> Data to use:

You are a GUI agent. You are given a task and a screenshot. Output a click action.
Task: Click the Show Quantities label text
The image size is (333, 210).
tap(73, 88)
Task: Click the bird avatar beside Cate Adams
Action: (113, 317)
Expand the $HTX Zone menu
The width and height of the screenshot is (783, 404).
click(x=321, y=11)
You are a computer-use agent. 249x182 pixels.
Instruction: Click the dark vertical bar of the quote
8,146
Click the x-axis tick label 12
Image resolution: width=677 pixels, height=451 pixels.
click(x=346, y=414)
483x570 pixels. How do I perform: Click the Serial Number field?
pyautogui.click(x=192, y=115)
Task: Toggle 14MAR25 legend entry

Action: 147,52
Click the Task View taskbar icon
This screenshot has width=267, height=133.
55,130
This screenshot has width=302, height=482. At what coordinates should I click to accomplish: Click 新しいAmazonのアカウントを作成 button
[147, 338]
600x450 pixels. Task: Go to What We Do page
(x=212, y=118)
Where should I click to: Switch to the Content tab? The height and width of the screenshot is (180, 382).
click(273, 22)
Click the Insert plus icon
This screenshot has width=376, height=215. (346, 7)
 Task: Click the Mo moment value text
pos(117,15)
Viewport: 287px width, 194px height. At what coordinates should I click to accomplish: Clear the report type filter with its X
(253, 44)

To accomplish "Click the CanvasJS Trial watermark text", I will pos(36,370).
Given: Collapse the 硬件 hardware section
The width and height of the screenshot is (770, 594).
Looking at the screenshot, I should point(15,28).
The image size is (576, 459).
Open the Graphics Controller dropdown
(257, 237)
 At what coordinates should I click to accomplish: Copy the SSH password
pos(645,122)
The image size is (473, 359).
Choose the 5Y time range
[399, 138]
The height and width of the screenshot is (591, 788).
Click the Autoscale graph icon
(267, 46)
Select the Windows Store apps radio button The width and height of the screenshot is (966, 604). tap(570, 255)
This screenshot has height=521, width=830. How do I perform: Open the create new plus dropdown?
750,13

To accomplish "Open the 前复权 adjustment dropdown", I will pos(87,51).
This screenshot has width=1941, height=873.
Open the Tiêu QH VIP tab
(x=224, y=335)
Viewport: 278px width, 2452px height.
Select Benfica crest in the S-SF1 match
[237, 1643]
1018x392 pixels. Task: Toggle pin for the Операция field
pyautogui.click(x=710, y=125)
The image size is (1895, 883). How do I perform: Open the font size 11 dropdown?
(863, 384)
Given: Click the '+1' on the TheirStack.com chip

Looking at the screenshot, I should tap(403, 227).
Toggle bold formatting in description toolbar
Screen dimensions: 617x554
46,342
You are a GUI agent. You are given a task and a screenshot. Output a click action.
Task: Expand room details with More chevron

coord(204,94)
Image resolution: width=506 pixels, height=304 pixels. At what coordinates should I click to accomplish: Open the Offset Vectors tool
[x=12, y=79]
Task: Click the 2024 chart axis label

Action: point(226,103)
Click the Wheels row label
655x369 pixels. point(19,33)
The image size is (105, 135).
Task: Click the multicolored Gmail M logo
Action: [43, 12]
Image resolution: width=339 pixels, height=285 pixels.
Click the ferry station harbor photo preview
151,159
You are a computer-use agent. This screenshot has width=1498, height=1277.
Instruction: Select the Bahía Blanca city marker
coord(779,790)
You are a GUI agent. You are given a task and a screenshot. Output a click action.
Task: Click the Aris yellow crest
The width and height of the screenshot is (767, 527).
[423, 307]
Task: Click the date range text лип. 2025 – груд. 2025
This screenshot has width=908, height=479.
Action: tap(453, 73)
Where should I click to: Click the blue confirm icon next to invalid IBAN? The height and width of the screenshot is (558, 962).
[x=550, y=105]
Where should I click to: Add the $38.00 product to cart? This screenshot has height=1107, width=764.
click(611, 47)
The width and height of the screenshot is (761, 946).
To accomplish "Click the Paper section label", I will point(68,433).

> Exercise requirements: Every record must be given again exactly as it was written.

> Reply to the exercise:
You are a GUI agent. You are given a task and a screenshot. Output a click action.
Task: Click the Show Quantities label text
The image size is (333, 210).
tap(73, 88)
Task: Click the bird avatar beside Cate Adams
Action: (113, 317)
Expand the $HTX Zone menu
The width and height of the screenshot is (783, 404).
click(x=321, y=11)
You are a computer-use agent. 249x182 pixels.
Instruction: Click the dark vertical bar of the quote
8,146
Click the x-axis tick label 12
Image resolution: width=677 pixels, height=451 pixels.
click(x=346, y=414)
483x570 pixels. How do I perform: Click the Serial Number field?
pyautogui.click(x=192, y=115)
Task: Toggle 14MAR25 legend entry

Action: 147,52
Click the Task View taskbar icon
This screenshot has width=267, height=133.
55,130
This screenshot has width=302, height=482. At what coordinates should I click to accomplish: Click 新しいAmazonのアカウントを作成 button
[147, 338]
600x450 pixels. Task: Go to What We Do page
(x=212, y=118)
Where should I click to: Switch to the Content tab? The height and width of the screenshot is (180, 382).
click(273, 22)
Click the Insert plus icon
This screenshot has width=376, height=215. (346, 7)
 Task: Click the Mo moment value text
pos(117,15)
Viewport: 287px width, 194px height. At what coordinates should I click to accomplish: Clear the report type filter with its X
(253, 44)

To accomplish "Click the CanvasJS Trial watermark text", I will pos(36,370).
Given: Collapse the 硬件 hardware section
The width and height of the screenshot is (770, 594).
Looking at the screenshot, I should point(15,28).
The image size is (576, 459).
Open the Graphics Controller dropdown
(257, 237)
 At what coordinates should I click to accomplish: Copy the SSH password
pos(645,122)
The image size is (473, 359).
Choose the 5Y time range
[399, 138]
The height and width of the screenshot is (591, 788).
Click the Autoscale graph icon
(267, 46)
Select the Windows Store apps radio button The width and height of the screenshot is (966, 604). tap(570, 255)
This screenshot has height=521, width=830. How do I perform: Open the create new plus dropdown?
750,13

To accomplish "Open the 前复权 adjustment dropdown", I will pos(87,51).
This screenshot has width=1941, height=873.
Open the Tiêu QH VIP tab
(x=224, y=335)
Viewport: 278px width, 2452px height.
Select Benfica crest in the S-SF1 match
[237, 1643]
1018x392 pixels. Task: Toggle pin for the Операция field
pyautogui.click(x=710, y=125)
The image size is (1895, 883). How do I perform: Open the font size 11 dropdown?
(863, 384)
Given: Click the '+1' on the TheirStack.com chip

Looking at the screenshot, I should tap(403, 227).
Toggle bold formatting in description toolbar
Screen dimensions: 617x554
46,342
You are a GUI agent. You are given a task and a screenshot. Output a click action.
Task: Expand room details with More chevron

coord(204,94)
Image resolution: width=506 pixels, height=304 pixels. At what coordinates should I click to accomplish: Open the Offset Vectors tool
[x=12, y=79]
Task: Click the 2024 chart axis label

Action: point(226,103)
Click the Wheels row label
655x369 pixels. point(19,33)
The image size is (105, 135).
Task: Click the multicolored Gmail M logo
Action: [43, 12]
Image resolution: width=339 pixels, height=285 pixels.
Click the ferry station harbor photo preview
151,159
You are a computer-use agent. This screenshot has width=1498, height=1277.
Instruction: Select the Bahía Blanca city marker
coord(779,790)
You are a GUI agent. You are given a task and a screenshot. Output a click action.
Task: Click the Aris yellow crest
The width and height of the screenshot is (767, 527).
[423, 307]
Task: Click the date range text лип. 2025 – груд. 2025
This screenshot has width=908, height=479.
Action: tap(453, 73)
Where should I click to: Click the blue confirm icon next to invalid IBAN? The height and width of the screenshot is (558, 962).
[x=550, y=105]
Where should I click to: Add the $38.00 product to cart? This screenshot has height=1107, width=764.
click(611, 47)
The width and height of the screenshot is (761, 946).
To accomplish "Click the Paper section label", I will point(68,433).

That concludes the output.